20.2.26

Pequeño cuento de mentira… o no

Cuando ví a este señor tranquilamente esperando el Metro, no sospeché de él. Nada. Me pareció de lo más normal todo. Una estación tranquila, poca gente, un horario temprano, una mañana de invierno anodino. Madrid.

Pero aquel hombre no hacía más que mirarme de reojo. Que por si no lo sabes bien, es una forma de mirar sin que se note, por el rabillo del ojo contrario.

—¿Le pongo? —me dije pensando, pero enseguida ví que el asunto iba por otra parte.

Nos separaban las vías, no era posible acercarse para provocar alguna acción. Así que jugué con él. En la distancia, claro. 

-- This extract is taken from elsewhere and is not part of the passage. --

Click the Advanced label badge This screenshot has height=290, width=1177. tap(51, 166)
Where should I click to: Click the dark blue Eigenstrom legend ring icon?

Me fuí hacia mi salida de estación, lentamente, y al llegar a un pasillo, me giré bruscamente en un momento en el que creía que él no me miraba…, y desaparecí.

O casi.

Me había puesto de hurtadillas en el canto del pasillo, para mirarle sin que él me pudiera ver. Y en breves instantes el hombre del chaquetón grueso…, actuó.

En unos segundos, casi en un plis plas, se encogió de hombros primero, y de cuerpo completo después…, y tras levantarse se metió por la puertecita gris de su costado, adaptado al medio.

Nadie se dió cuenta, nadie más que yo. Esa puerta era de verdad. Él no lo sé.

Dentro de cada ventana hay una historia


Sobre ventanas, más ventanas. Y dentro siempre, más vidas reservadas.

¿Cuántos relatos se podrían hacer con el contenido que se esconde detrás de las ventanas?

A veces no hay que inventarse nada, simplemente observar lo que sucede en la vida.

La literatura copia de la vida.

Y la vida copia de la literatura.

¿Quien fue antes? No sabemos quien se inspiró primero y de quien, pero sí sabemos que seguimos inspirándonos de la vida común, para contar historias comunes.